• [WORK TASK]:
Extract all lines that hold "agent" from the records below.

• [Dataset entries]:
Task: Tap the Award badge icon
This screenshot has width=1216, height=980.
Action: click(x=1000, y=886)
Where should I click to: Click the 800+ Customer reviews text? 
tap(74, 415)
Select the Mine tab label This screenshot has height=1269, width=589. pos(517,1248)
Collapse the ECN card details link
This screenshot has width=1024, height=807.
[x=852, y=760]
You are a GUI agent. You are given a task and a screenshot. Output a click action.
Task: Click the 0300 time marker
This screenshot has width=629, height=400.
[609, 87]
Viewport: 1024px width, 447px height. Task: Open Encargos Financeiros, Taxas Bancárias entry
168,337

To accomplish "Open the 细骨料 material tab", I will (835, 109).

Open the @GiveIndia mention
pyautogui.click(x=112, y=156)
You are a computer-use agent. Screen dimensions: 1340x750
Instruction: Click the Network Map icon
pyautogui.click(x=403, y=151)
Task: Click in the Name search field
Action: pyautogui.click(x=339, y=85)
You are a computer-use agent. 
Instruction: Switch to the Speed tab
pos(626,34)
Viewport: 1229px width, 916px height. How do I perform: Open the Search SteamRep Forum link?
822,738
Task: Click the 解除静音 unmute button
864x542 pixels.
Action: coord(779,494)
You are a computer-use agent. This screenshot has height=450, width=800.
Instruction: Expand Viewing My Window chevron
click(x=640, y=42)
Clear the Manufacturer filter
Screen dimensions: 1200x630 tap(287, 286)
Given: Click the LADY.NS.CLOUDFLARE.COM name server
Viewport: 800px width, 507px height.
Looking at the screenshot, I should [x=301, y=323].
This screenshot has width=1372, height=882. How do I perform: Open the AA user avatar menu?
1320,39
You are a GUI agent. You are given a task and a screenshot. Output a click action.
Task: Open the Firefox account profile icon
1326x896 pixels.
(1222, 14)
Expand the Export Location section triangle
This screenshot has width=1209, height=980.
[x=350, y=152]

• [COMPLETED TASK]:
You are a GUI agent. You are given a task and a screenshot. Output a click action.
You are a computer-use agent. Screen dimensions: 1340x750
You are a computer-use agent. 
You are a computer-use agent. This screenshot has height=450, width=800.
You are a GUI agent. You are given a task and a screenshot. Output a click action.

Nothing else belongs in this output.